You are viewing a plain text version of this content. The canonical link for it is here.
Posted to user@mahout.apache.org by "Martin, Nick" <Ni...@pssd.com> on 2013/08/10 20:54:58 UTC

Clustering for customer segmentation

Hi all,

I'm new to Mahout and wondering if anyone could point me in the right direction for doing customer purchase behavior clustering in Mahout. Seems most of what I encounter in online and book examples for clustering is text/document based.

Basically, I'd like to be able to explore passing n years of customer transaction data into one of the clustering algorithms and have my customer population be segmented into similar groups. Key determinants of similarity would be things like sales volume, purchase frequency, sales channel, profitability, tenure, category mix, etc.

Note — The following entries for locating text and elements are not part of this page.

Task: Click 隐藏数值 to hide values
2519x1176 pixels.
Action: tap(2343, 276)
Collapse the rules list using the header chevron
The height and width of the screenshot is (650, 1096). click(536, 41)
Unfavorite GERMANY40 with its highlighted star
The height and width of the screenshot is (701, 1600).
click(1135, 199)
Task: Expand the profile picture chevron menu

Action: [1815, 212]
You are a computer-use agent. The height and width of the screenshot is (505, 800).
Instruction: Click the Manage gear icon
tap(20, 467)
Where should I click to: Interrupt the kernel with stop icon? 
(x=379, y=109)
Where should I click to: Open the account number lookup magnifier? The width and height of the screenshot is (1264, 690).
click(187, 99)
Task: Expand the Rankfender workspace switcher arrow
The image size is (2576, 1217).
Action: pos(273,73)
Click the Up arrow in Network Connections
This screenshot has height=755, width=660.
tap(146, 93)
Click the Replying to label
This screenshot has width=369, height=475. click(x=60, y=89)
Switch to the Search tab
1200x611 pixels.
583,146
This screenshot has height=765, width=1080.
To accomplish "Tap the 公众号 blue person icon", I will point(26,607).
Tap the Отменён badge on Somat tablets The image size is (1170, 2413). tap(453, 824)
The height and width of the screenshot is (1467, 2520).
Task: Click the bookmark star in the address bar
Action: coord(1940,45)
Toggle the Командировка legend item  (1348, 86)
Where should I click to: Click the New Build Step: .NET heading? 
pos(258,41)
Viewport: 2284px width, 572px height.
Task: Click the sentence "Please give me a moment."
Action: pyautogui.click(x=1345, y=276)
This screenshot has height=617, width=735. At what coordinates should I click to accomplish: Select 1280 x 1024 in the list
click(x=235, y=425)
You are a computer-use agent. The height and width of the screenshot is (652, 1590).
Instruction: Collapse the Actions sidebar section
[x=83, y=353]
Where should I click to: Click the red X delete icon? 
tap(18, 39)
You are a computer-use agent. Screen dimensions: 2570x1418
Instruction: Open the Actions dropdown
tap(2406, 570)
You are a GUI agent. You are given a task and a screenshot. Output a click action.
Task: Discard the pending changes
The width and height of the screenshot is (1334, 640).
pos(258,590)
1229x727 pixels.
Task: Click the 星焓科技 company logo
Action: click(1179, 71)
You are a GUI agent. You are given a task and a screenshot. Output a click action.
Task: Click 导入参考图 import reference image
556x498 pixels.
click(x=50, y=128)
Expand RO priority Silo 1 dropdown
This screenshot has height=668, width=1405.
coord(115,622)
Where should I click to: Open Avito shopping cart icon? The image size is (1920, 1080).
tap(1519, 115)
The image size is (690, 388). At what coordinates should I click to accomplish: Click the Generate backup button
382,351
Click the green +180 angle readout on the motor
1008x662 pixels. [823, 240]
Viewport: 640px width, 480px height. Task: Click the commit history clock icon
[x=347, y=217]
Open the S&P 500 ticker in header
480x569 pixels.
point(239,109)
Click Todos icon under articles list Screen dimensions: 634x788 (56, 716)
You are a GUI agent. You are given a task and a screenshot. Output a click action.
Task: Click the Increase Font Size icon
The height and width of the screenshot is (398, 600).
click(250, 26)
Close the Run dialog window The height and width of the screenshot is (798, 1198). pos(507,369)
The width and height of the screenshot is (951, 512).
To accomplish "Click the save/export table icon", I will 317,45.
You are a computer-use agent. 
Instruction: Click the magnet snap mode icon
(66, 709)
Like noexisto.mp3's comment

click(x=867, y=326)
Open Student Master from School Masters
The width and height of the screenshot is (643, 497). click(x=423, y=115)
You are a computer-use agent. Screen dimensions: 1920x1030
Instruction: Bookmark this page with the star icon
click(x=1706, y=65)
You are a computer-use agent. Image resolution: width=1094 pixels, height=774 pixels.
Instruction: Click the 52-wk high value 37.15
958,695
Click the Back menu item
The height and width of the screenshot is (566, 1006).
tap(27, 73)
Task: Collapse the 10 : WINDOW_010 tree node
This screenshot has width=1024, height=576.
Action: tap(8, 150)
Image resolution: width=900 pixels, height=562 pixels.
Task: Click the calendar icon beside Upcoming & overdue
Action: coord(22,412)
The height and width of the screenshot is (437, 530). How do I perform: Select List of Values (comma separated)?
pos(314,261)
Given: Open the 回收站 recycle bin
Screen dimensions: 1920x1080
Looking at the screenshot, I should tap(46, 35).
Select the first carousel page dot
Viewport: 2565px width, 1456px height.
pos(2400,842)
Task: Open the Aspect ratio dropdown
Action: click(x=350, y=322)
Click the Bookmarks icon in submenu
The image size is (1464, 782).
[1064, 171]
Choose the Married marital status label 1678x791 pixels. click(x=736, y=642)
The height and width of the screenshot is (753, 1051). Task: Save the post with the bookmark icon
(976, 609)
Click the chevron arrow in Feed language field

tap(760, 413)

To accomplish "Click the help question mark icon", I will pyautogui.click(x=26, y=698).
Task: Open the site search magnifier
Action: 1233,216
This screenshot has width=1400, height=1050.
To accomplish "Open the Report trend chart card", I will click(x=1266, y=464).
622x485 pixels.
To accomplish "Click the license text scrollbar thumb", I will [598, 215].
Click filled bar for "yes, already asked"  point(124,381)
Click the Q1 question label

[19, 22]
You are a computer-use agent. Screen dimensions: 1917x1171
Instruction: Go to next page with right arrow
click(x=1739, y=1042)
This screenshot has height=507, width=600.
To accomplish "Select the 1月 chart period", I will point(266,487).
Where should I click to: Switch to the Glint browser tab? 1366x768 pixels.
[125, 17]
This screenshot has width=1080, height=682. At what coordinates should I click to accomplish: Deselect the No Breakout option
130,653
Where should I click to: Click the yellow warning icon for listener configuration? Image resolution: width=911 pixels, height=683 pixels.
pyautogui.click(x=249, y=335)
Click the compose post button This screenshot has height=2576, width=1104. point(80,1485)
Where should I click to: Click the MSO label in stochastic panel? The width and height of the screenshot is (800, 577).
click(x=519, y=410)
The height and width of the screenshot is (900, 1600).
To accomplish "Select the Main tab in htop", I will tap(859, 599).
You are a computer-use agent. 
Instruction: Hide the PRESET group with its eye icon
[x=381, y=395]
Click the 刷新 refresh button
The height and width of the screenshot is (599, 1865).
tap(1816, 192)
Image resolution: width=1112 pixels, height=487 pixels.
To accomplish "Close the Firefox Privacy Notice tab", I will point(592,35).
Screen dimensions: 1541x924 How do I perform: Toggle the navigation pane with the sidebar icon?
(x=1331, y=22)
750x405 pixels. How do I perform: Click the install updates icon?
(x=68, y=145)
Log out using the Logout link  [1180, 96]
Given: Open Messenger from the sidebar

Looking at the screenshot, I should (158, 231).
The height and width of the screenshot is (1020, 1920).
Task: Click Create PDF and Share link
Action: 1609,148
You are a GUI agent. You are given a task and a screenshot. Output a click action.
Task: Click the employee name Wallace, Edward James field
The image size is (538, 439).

Anywhere I can see examples of this kind of thing?

Thanks!!
Nick



Sent from my iPhone

Re: Clustering for customer segmentation

Posted by Ted Dunning <te...@gmail.com>.
On Mon, Aug 12, 2013 at 12:52 PM, Martin, Nick <Ni...@pssd.com> wrote:

> I'd love to contribute so I'll get on JIRA and sign up for the dev@mailing list to start getting a feel for that process.
>

Sounds like you already know the drill.

Welcome!

RE: Clustering for customer segmentation

Posted by "Martin, Nick" <Ni...@pssd.com>.
Great info, thanks for the help. I pulled the paper and will start looking at some options.

I'd love to contribute so I'll get on JIRA and sign up for the dev@ mailing list to start getting a feel for that process.

Thanks,
Nick

-----Original Message-----
From: Ted Dunning [mailto:ted.dunning@gmail.com] 
Sent: Monday, August 12, 2013 12:00 PM
To: user@mahout.apache.org
Subject: Re: Clustering for customer segmentation

The tasks that you need to do include:

a) group your history by user id
b) extract the features you want to use from each user history
c) repeat clustering and adjusting the scaling of your features until you are happy

If you have a few hundred examples of customers broken down by the segmentation that you want, then one thing that you might look at is this
paper:

http://www.cs.cmu.edu/~epxing/papers/Old_papers/xing_nips02_metric.pdf

It shows a method for learning a metric that optimizes clustering of labeled and unlabeled points.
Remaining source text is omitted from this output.